▶ _Exercise requirements_:
Working from the records below, repeat exactly the lines starting at the line that contains "Task: Click the NVDA symbol in the table" and ending at the line that contains "319x883 pixels.", inclusive.

▶ _Task material_:
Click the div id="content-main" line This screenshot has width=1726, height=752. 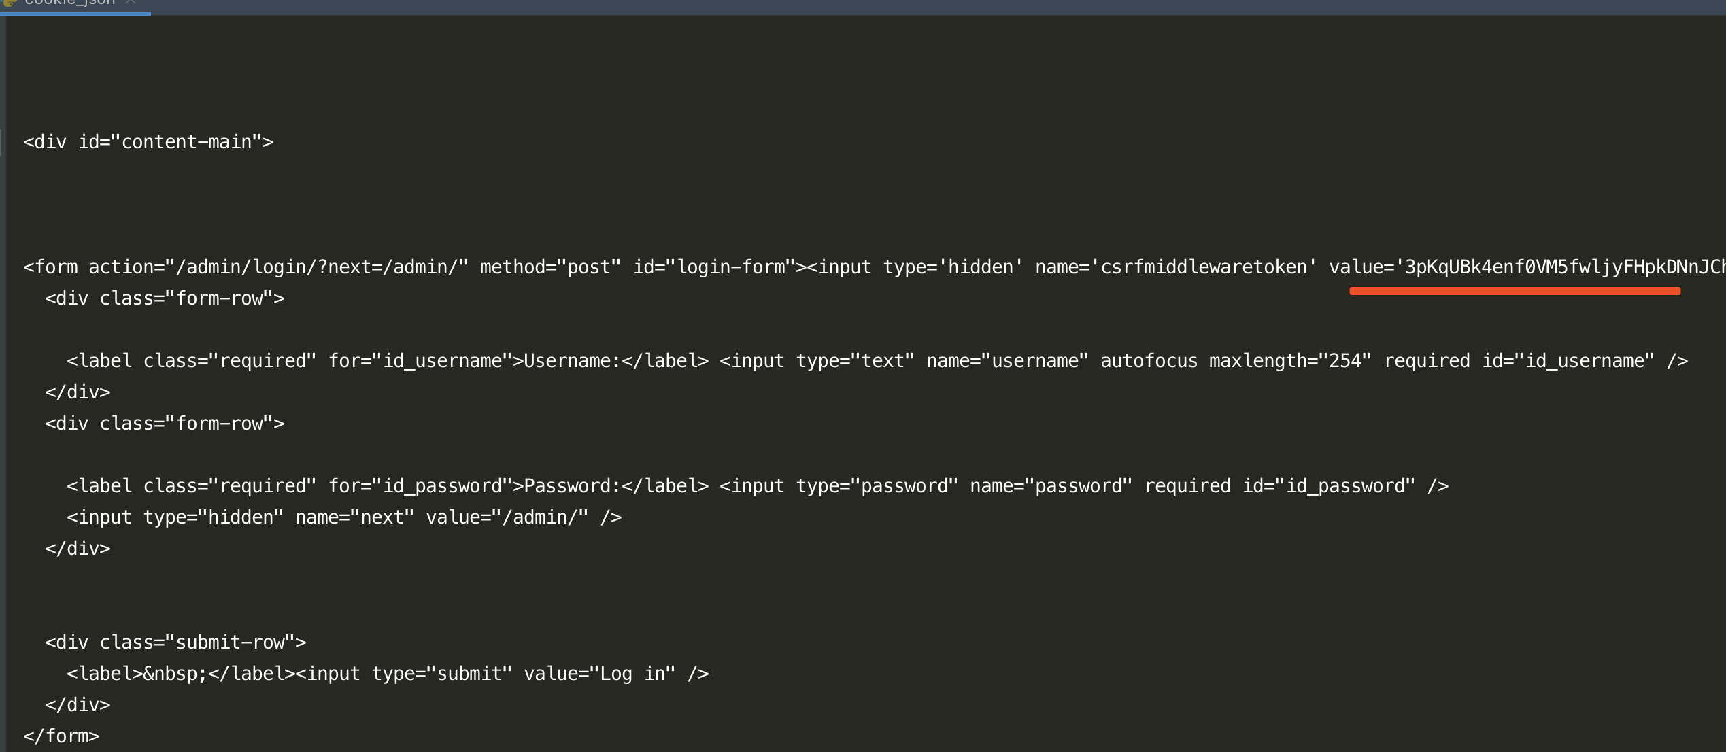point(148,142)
...
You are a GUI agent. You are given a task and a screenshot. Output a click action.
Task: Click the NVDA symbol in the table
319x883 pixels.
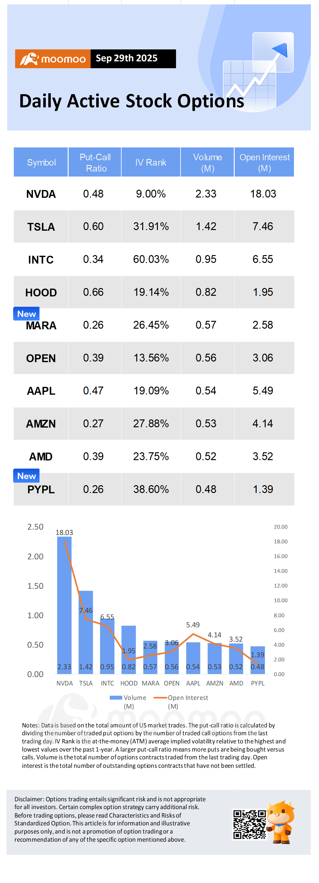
==
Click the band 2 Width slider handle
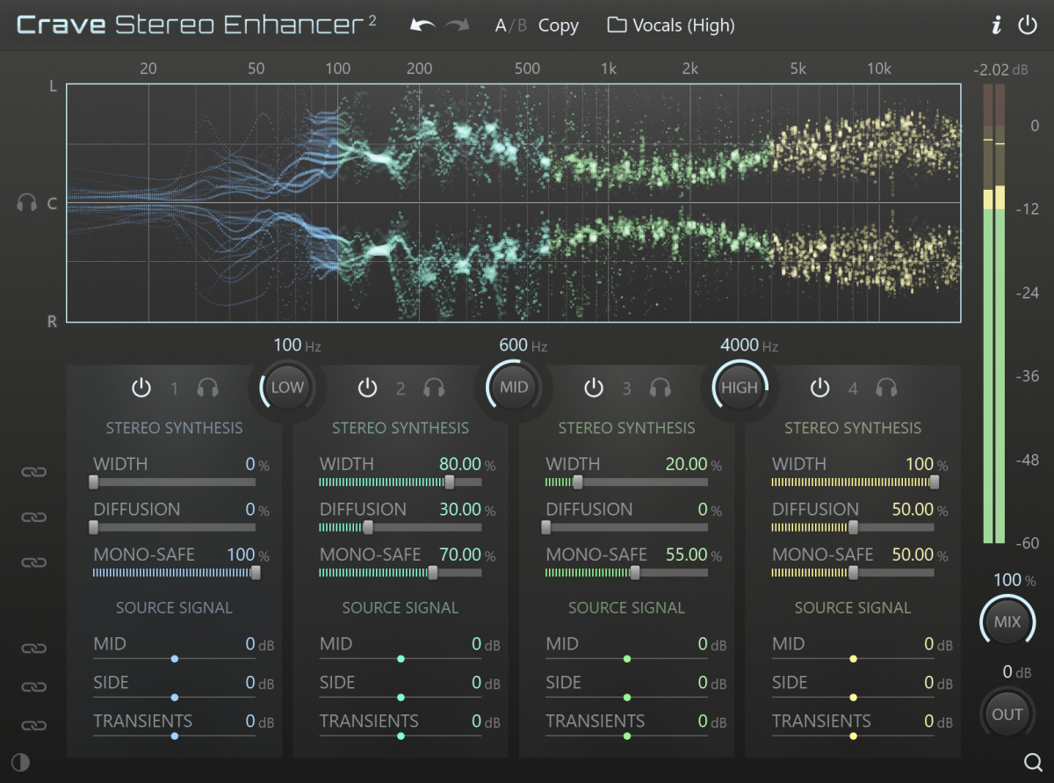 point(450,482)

▶ _Response to the exercise_:
Task: Click the NVDA symbol in the table
319x883 pixels.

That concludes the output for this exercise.